The Colliers Edible and Pollinator Garden Program is among the industry’s leading nature-based strategic initiative. Across the country, the program is creating new community spaces, supporting wellness, advancing building sustainability certification goals, and enhancing urban biodiversity through use of native perennials. Gardens were launched at more than 40 Colliers managed properties across the country in 2021 and we are now on track for scaling to 80 sites in 2023.

Not only does the program support the “E” arm of ESG, but “S” as well. Each year, the gardens produce vegetables and herbs that are donated to local community food organizations. Furthermore, the program has sparked a partnership with nearby education institutions, including Durham College who supported the development of our garden at an industrial site in Whitby.

It starts with a needs assessment. At Colliers REMS, we have developed our own set of ESG assessment modules to determine the risks and opportunities for the buildings we manage across material issue areas such as energy consumption, emissions, and occupant wellbeing. The type and recommended timing of each retrofit will look different for each property. What is required from an investment perspective is tied to the scale and pace of change required to deliver on the ESG performance goals of the asset.

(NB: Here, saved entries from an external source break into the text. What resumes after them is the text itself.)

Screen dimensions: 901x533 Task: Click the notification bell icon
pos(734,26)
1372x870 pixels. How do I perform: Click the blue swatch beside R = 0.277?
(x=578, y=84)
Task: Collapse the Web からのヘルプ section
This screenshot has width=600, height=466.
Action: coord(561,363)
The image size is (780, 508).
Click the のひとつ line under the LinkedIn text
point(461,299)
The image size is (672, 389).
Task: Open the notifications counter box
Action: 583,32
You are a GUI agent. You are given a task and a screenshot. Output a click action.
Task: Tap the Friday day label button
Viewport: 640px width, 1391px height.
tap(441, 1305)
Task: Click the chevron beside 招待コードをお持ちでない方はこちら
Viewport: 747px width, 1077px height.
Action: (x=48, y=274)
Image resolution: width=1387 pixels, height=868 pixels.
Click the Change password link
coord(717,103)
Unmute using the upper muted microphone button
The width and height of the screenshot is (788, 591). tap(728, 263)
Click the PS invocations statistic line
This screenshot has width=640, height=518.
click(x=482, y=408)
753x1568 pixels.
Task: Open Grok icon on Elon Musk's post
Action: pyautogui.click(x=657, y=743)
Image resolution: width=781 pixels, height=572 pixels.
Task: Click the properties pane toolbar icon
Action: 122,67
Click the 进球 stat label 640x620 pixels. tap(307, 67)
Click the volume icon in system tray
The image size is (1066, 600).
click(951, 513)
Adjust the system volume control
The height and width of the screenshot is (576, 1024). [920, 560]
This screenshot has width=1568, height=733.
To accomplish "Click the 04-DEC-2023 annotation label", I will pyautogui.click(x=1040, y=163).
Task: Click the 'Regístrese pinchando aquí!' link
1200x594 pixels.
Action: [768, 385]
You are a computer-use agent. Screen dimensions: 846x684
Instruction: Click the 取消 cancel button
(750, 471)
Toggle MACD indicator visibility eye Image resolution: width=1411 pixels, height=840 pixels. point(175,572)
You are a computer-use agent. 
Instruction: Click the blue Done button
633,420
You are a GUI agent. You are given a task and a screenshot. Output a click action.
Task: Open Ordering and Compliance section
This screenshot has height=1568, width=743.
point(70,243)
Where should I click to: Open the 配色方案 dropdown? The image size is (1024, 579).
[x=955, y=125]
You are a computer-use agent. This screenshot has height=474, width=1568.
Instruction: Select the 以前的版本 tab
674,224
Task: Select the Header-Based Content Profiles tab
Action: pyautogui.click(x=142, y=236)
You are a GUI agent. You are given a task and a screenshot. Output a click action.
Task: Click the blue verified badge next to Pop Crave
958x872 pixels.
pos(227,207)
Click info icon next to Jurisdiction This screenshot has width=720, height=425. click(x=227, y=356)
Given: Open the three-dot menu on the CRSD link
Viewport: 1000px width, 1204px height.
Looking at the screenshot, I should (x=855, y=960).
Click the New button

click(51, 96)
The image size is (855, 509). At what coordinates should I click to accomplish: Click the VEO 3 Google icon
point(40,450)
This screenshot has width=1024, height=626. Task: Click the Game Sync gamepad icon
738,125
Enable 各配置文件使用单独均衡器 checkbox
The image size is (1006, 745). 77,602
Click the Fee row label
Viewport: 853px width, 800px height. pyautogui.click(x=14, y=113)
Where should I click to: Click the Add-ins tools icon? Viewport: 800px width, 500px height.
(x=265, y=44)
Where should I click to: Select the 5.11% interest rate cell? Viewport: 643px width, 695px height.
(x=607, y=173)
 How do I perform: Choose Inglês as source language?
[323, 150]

Is it possible to give back to the community, be socially responsible, be mindful of the environment, and still be profitable?

Without a doubt. It would be foolish to not acknowledge that climate change and its impact to society will not be costly to business. The human and physical devastation caused by the rise of forest fires and flooding across the country in the past year is but one example that gives you a sense of the consequences of inaction. There was a time where prioritizing ESG was viewed as a “nice to have.” It soon became a license to operate. Now, it’s viewed by many as a license to grow. In the buildings we manage, for example, we’ve seen current and prospective tenants prioritize ESG in their decision making. Here, the correlation between action and profitability is becoming clear. That said, every ESG strategy will be different. In the case of our clients, it will be heavily dependent on the property type, the portfolio’s long-term goals, and the latest innovations in the market. We understand that the destination may be the same, but the path each building takes will be distinct.

You asked an interesting question at the Alternative Financing Models to Accelerate Retrofits session you moderated at BLC but we want to have your take on that: what is it we should be doing but we are not? How can we be more proactive?

The biggest thing right now is our pace.

We know Canada’s current building stock accounts for about one-fifth, or 17 percent, of the country’s total emissions footprint. The current annual rate of retrofits of Canada’s commercial building floor area is approximately 1 percent with retrofits achieving “shallow rather than deep energy savings,” according to a 2021 report by Efficiency Canada and Carleton University. At this pace, it’s estimated it will take 71 years to retrofit all commercial and public buildings.

Indeed, the rate of retrofits needs to triple annually by 2025 and will require an estimated $39-$62 billion per year as part of the industry’s effort to reduce emissions by nearly 40 percent by 2030. That means we need to retrofit nearly all the standing buildings in Canada.

It can be overwhelming for our clients to know where to start. But our teams break it down and prioritize what is most material to an asset or portfolio of assets. We develop tailored ESG performance plans that deliver on both owner and tenant goals, and respond to the growing expectations for enhanced disclosure.